▶ [SOURCE MATERIAL]:
##############################
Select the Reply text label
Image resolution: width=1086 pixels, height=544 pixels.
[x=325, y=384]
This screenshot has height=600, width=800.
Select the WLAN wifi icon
##############################
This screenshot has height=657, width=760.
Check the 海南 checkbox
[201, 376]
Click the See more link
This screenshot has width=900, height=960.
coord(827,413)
##############################
▶ [DIRECTIONS]:
An exact copy of the lines above between the line holding "Image resolution: width=1086" and the line holding "Select the WLAN wifi icon", inclusive, is the whole answer.

▶ [REPLY]:
Image resolution: width=1086 pixels, height=544 pixels.
[x=325, y=384]
This screenshot has height=600, width=800.
Select the WLAN wifi icon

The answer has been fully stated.